Unless you're replicating someone else's thing exactly, You can't really get by with one training process. You want to be trying different things, and running a few samples of each configuration to account for random variation. I'm not even talking about decadent hyper-parameter sweeps to fine-tune. I'm talking like, how wide do I need my layers to be, what optimizers are good, how deep should I make the network, etc.

I want to be training 5-10 models at a time minimum. 20-30 would be much more productive. If I can only train one model at once, it's not really worth the effort — it's better to work on one of the other tickets for the library.

AlexCoventry · on Oct 11, 2016

Sorry, I had the impression from the GP that you were trying to replicate a CPU-based task on a GPU.

samstave · on Oct 11, 2016

Yeah, for OD? thats 468/month...

I'd use a spot instance and stop it whenever possible.

syllogism · on Oct 11, 2016

Spot instances are pretty painful for training. It's annoying to have the machine randomly shut down.

viksit · on Oct 11, 2016

^ That. For all that people say about spot instances, there's no infrastructure I know if to manage jobs and have them migrate to higher priced instances without losing state.

RBerenguel · on Oct 11, 2016

You can always snapshot and keep track of state as you go (a little bit tricky with Spark, though).

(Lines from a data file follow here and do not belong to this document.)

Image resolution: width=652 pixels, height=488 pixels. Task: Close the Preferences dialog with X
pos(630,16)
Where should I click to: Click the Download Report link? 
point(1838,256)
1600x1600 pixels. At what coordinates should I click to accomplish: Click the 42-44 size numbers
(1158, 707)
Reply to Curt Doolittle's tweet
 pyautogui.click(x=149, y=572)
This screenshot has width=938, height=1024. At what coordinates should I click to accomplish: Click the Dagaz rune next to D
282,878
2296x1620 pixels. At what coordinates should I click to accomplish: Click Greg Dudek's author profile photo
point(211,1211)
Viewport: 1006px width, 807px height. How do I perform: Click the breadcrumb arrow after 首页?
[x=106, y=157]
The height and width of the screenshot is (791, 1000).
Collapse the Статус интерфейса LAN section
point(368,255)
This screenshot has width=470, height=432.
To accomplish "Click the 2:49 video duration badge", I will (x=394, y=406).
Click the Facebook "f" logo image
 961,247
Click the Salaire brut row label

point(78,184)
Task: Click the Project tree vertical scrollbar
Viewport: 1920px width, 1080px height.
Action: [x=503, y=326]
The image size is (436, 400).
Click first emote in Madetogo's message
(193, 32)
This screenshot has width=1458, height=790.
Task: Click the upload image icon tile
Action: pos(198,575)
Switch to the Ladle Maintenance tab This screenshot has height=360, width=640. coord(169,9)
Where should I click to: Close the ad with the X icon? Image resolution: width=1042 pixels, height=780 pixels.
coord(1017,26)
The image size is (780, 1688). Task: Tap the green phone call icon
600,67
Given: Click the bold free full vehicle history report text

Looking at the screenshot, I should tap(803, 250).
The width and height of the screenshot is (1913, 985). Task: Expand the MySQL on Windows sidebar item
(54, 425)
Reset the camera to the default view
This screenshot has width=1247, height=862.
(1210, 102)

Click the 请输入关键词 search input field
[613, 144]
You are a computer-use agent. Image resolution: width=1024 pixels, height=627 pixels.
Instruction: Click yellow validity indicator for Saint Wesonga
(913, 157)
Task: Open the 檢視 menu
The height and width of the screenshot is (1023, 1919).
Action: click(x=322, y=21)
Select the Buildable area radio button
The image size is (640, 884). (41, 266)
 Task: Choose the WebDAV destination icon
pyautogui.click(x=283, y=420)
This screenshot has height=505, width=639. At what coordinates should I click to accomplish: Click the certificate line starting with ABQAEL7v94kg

We use spot instances for training we know is not vital (as in, has to be done, but rather run it twice and save money anyway that run it for sure). Also, once you know what availability specific instances have you can always choose better (i.e. maybe c3.xlarge is slightly more expensive as spot than large, you can do with large... but xlarge has almost no shutdowns)

pc86 · on Oct 11, 2016

Presumably that's a decent chunk of what the grant is for?